The mechanism how this problem got visible was:
I have some page with a bunch of widgets,
widgets are put into a group
some widgets have .top set (using lv_obj_set_top())
I deleted the page (lv_obj_del())
lv_obj_del() starts deleting (recursively) children as they are in child_ll, always remembering the child next to itself in the ll
deleting a focused object invokes refocusing in lv_group.c
when during refocusing focus falls onto an object (let’s call it obj_x) which has .top set, this reorders the ll in question, putting this obj_x to the front of ll
as lv_obj_del() remembers where it left off, it continues cleaning the ll to the end, never returning to its front; thus obj_x won’t be deleted
lv_obj_del then deletes the parent object, thus reference to obj_x is lost, resulting in memory leak and various “funny” effects if e.g. memory is subsequently rewritten with different objects and focusing to obj_x originally resulted in starting an animation.
My fix is:
the entire loop deleting children in lv_obj_del() replaced by call to lv_obj_clean()

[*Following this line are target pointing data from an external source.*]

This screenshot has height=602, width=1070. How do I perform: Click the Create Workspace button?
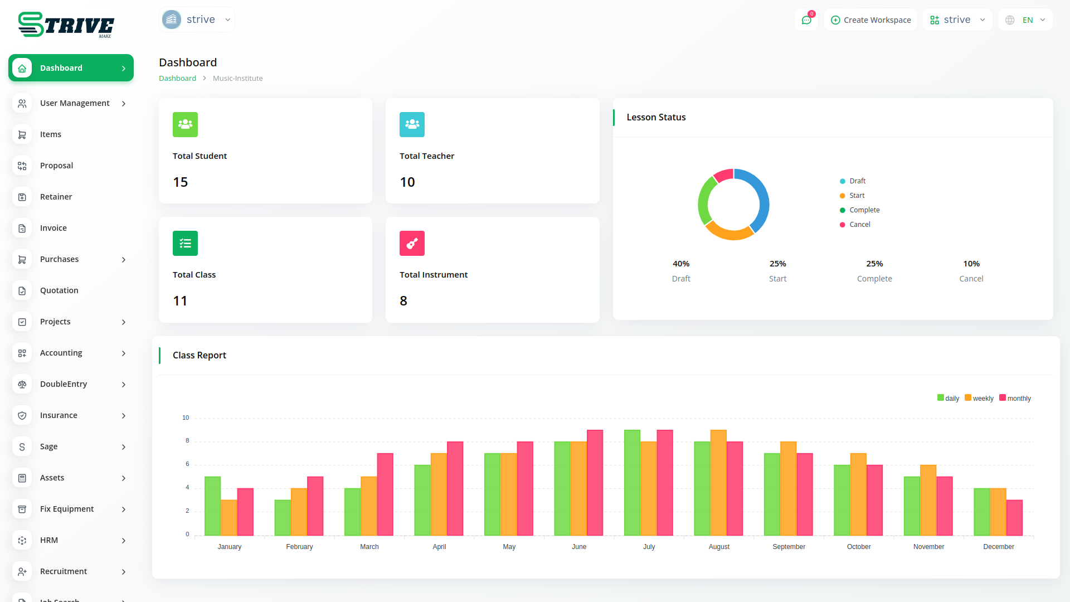[870, 20]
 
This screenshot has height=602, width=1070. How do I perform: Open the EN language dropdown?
[1026, 20]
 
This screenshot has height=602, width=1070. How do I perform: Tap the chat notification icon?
[806, 20]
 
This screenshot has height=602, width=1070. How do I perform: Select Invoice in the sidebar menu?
[54, 228]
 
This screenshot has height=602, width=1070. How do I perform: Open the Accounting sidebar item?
[61, 353]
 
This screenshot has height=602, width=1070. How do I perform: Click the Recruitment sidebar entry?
[64, 571]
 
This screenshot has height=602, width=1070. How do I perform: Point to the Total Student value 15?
[181, 182]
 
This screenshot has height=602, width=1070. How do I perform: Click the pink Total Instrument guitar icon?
[412, 244]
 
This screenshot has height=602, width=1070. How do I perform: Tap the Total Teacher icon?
[412, 125]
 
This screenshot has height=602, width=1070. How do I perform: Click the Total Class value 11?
[180, 301]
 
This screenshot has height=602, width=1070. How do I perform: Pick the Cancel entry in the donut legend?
[859, 225]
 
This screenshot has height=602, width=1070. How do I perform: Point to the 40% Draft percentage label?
[681, 264]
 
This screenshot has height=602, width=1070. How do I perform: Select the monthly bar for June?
[595, 483]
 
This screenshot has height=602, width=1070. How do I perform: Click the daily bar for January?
[212, 506]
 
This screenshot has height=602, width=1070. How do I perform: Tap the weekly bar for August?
[719, 483]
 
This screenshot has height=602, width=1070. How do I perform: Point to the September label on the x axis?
[789, 547]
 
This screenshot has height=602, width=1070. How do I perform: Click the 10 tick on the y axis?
[186, 417]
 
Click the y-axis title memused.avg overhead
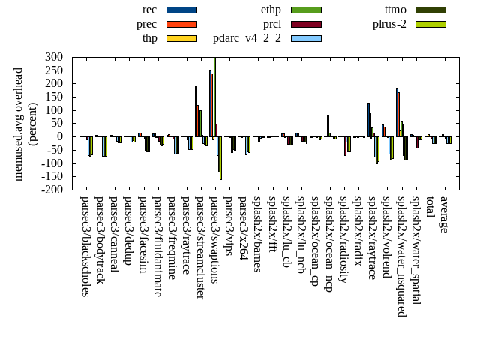(19, 124)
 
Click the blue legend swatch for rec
(182, 10)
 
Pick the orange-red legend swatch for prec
(182, 24)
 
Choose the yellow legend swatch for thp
(182, 38)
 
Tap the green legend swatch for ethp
(306, 10)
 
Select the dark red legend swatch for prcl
(306, 24)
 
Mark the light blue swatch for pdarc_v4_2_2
(306, 38)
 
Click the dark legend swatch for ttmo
(430, 10)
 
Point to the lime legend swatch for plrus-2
(430, 24)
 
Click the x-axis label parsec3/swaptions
(215, 238)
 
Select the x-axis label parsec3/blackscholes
(85, 246)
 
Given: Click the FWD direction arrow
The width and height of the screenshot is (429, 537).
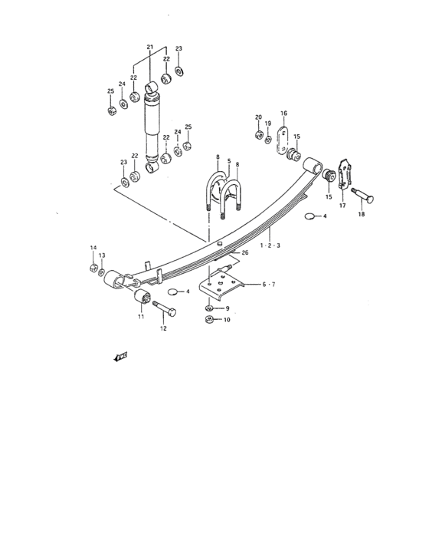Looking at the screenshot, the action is point(120,357).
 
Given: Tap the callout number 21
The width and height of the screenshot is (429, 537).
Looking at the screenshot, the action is point(150,47).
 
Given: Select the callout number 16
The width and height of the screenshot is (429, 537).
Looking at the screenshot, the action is point(284,113).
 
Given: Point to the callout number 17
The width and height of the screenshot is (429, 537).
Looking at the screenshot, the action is point(342,206).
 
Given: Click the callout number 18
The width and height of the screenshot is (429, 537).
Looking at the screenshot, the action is point(362,214).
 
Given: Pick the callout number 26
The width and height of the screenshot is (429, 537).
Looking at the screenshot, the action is point(245,252).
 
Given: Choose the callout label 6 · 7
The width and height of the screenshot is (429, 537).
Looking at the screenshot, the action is point(269,285).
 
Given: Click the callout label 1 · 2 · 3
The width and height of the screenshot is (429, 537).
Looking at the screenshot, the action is point(270,245).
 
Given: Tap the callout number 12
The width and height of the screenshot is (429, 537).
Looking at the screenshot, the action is point(163,328).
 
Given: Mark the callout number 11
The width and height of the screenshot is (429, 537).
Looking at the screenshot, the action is point(141,317).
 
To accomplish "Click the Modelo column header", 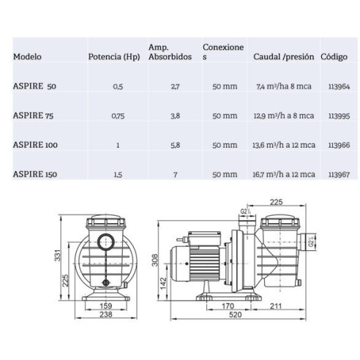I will click(27, 56).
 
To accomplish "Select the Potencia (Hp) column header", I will click(113, 56).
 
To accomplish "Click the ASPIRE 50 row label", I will click(34, 86).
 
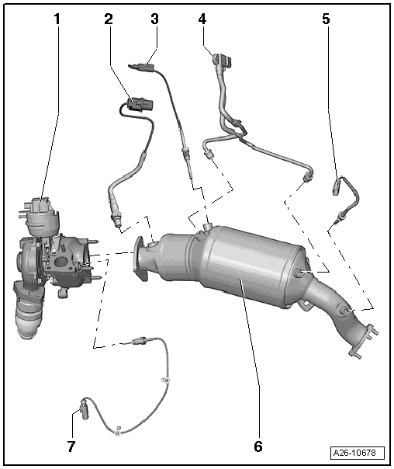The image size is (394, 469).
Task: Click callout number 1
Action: pyautogui.click(x=57, y=19)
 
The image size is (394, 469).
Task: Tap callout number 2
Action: pyautogui.click(x=109, y=19)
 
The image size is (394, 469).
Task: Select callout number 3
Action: pyautogui.click(x=154, y=19)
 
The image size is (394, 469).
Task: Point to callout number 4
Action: pyautogui.click(x=202, y=19)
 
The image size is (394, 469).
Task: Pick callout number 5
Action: pyautogui.click(x=326, y=19)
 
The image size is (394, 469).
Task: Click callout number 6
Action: pyautogui.click(x=258, y=446)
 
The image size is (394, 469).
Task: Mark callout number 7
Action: pyautogui.click(x=71, y=446)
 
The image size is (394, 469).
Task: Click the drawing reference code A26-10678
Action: pyautogui.click(x=357, y=453)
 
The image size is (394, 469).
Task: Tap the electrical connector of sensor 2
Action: pyautogui.click(x=140, y=104)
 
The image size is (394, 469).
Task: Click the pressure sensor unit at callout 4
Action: pyautogui.click(x=223, y=60)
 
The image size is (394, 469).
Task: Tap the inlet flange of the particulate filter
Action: pyautogui.click(x=140, y=259)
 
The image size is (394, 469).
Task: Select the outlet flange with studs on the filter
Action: pyautogui.click(x=364, y=341)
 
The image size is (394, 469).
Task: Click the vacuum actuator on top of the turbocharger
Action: pyautogui.click(x=40, y=215)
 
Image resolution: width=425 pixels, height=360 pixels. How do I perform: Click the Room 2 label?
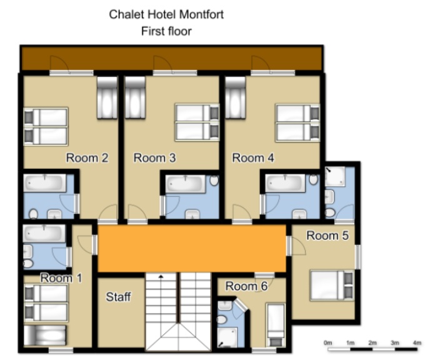88,158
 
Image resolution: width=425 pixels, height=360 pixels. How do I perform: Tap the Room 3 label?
154,158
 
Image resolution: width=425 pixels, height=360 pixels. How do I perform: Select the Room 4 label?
253,158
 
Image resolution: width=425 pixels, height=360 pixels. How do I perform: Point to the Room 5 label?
328,236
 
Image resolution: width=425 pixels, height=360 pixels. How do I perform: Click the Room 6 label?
246,286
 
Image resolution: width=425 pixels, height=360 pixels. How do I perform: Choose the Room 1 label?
61,278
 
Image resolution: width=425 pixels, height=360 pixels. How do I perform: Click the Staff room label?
119,297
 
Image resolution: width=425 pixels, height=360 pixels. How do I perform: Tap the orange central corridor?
192,248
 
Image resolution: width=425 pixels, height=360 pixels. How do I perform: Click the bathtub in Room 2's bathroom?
45,183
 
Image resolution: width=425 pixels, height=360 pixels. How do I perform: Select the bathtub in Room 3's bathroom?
186,184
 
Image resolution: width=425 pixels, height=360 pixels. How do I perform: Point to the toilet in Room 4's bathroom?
314,179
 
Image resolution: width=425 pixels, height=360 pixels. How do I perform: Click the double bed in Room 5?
332,285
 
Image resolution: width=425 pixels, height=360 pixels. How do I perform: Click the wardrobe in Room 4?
236,98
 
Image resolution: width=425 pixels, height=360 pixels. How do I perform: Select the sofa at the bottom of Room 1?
45,335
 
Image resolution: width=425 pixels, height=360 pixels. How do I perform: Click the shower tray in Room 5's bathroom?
335,176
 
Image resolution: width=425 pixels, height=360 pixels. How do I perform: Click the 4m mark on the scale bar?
417,342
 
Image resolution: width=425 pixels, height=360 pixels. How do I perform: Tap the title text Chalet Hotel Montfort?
166,14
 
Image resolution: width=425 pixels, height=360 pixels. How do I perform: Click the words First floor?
166,31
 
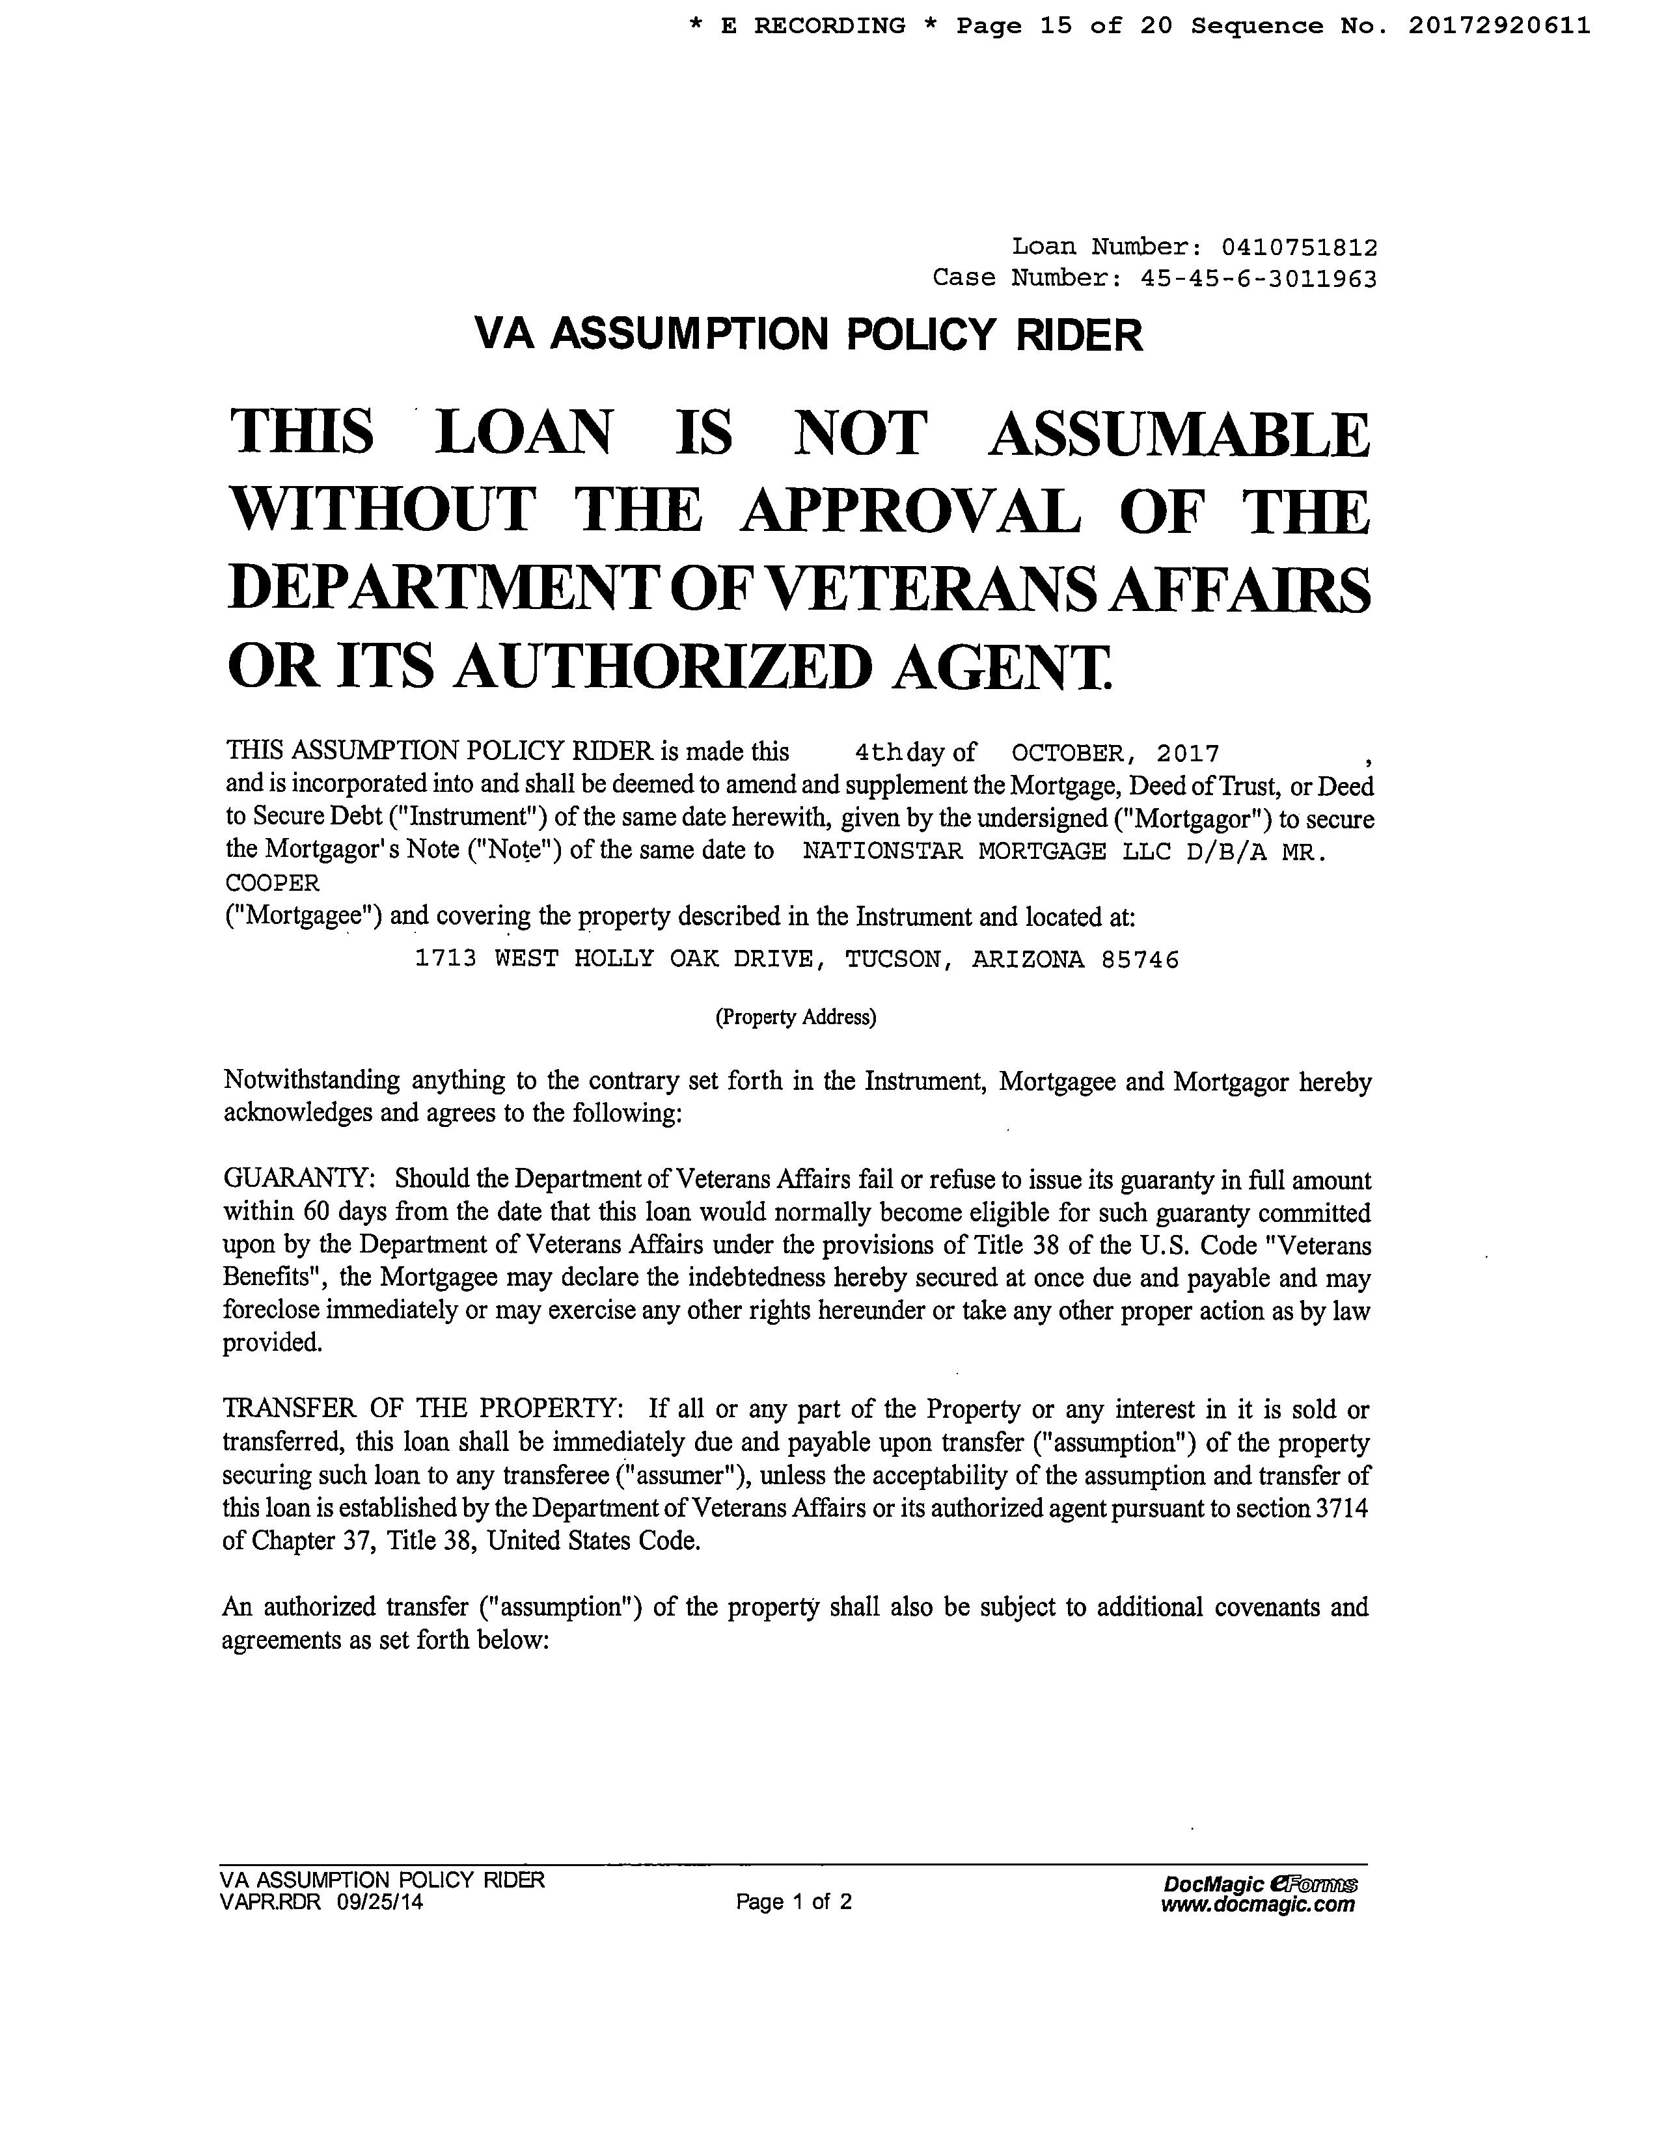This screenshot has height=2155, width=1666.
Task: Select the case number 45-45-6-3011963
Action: coord(1259,279)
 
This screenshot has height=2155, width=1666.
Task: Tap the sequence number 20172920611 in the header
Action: coord(1498,25)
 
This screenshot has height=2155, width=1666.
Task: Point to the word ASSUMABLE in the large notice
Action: coord(1179,434)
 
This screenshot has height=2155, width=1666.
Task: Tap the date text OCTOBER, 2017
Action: coord(1115,754)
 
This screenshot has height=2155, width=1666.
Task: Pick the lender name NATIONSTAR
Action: coord(881,852)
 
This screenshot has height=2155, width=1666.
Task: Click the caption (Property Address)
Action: coord(795,1017)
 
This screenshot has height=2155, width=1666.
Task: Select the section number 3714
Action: coord(1343,1509)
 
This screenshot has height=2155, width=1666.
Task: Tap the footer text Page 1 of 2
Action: coord(793,1903)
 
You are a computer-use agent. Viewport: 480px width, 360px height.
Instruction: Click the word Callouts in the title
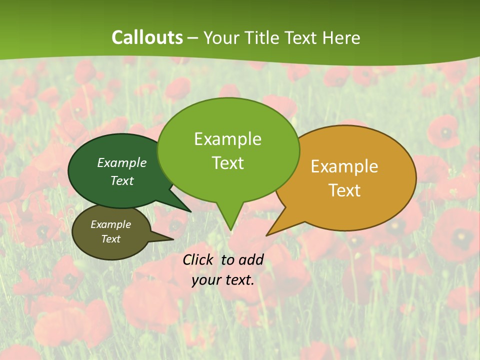click(147, 38)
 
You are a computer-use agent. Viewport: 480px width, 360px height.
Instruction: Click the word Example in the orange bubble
click(344, 166)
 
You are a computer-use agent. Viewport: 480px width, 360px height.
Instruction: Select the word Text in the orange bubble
click(344, 190)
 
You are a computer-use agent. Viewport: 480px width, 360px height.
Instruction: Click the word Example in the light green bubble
click(228, 139)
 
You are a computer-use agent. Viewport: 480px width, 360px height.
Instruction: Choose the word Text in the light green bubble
click(228, 163)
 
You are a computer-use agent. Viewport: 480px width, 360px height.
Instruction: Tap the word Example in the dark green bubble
click(122, 162)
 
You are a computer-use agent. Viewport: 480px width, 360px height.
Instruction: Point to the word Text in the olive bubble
click(111, 239)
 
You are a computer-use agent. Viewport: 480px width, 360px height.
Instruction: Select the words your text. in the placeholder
click(223, 280)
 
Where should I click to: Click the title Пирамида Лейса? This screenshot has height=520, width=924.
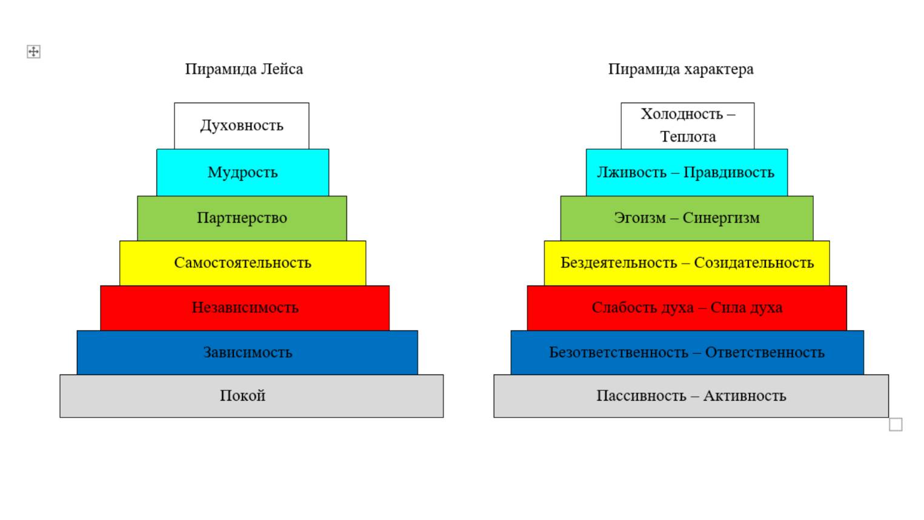(x=244, y=69)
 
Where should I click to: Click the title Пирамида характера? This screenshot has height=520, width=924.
(x=680, y=69)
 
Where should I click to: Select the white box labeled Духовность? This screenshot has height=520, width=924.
(x=242, y=126)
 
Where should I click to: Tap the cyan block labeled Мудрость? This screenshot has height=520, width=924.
(x=242, y=173)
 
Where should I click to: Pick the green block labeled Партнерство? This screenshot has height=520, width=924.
(x=242, y=218)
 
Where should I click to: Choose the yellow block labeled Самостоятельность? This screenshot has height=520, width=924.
(x=242, y=263)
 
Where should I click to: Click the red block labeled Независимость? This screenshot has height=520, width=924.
(x=245, y=308)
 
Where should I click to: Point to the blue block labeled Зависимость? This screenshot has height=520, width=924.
(x=247, y=353)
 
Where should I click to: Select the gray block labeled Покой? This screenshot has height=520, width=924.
(x=251, y=396)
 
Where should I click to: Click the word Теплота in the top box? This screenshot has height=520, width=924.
(x=688, y=136)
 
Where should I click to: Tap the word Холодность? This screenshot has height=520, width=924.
(x=682, y=114)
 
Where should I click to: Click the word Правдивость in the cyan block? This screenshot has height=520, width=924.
(x=729, y=173)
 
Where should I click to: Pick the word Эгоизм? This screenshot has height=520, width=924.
(x=640, y=218)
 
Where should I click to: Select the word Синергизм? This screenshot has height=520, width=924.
(x=721, y=218)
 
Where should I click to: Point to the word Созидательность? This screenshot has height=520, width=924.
(x=754, y=263)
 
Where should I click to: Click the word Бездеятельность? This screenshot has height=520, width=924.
(x=619, y=263)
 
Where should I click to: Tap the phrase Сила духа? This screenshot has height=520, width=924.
(x=746, y=308)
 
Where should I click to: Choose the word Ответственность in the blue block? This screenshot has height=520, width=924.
(x=765, y=353)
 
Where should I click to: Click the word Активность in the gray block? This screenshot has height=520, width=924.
(x=745, y=396)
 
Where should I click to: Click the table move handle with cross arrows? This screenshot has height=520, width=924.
(x=33, y=52)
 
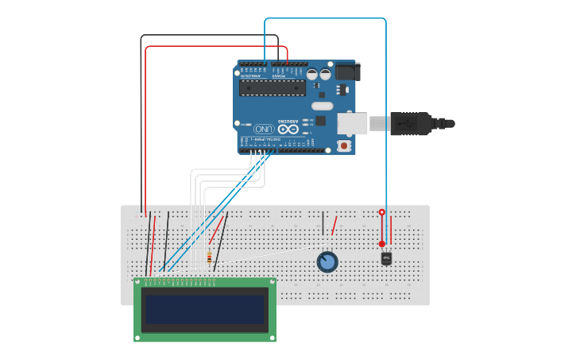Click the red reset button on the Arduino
[343, 145]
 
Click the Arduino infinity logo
[288, 129]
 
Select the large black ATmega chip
[273, 87]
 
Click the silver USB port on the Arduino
[353, 123]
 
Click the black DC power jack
[347, 72]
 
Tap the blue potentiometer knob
[327, 261]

Instead of messing up another pull request (I don’t use git, and I don’t use lvgl v7), here’s diff of the proposed change:
diff --git a/../../../bak/lv_obj.c b/lv_obj.c
index 04a0bc1a..5631e114 100644
--- a/../../../bak/lv_obj.c
+++ b/lv_obj.c
@@ -485,13 +485,9 @@ void lv_obj_clean(lv_obj_t * obj)
{
LV_ASSERT_OBJ(obj, LV_OBJX_NAME);
lv_obj_t * child = lv_obj_get_child(obj, NULL);
- lv_obj_t * child_next;
while(child) {
- /* Read the next child before deleting the current
- * because the next couldn't be read from a deleted (invalid) node*/
- child_next = lv_obj_get_child(obj, child);
lv_obj_del(child);
- child = child_next;
+ lv_obj_get_child(obj, NULL);
}
}
@@ -3709,17 +3705,12 @@ static void obj_del_core(lv_obj_t * obj)
/*Recursively delete the children*/
lv_obj_t * i;
- lv_obj_t * i_next;
i = _lv_ll_get_head(&(obj->child_ll));
while(i != NULL) {
- /*Get the next object before delete this*/
- i_next = _lv_ll_get_next(&(obj->child_ll), i);
-
/*Call the recursive del to the child too*/
obj_del_core(i);
- /*Set i to the next node*/
- i = i_next;
+ i = _lv_ll_get_head(&(obj->child_ll));
}
lv_event_mark_deleted(obj);
The point is, that whatever reordering happens in the children linked list during the delete, head of the linked list should always be available, and systematically deleting the head should be a safe way to delete the whole list.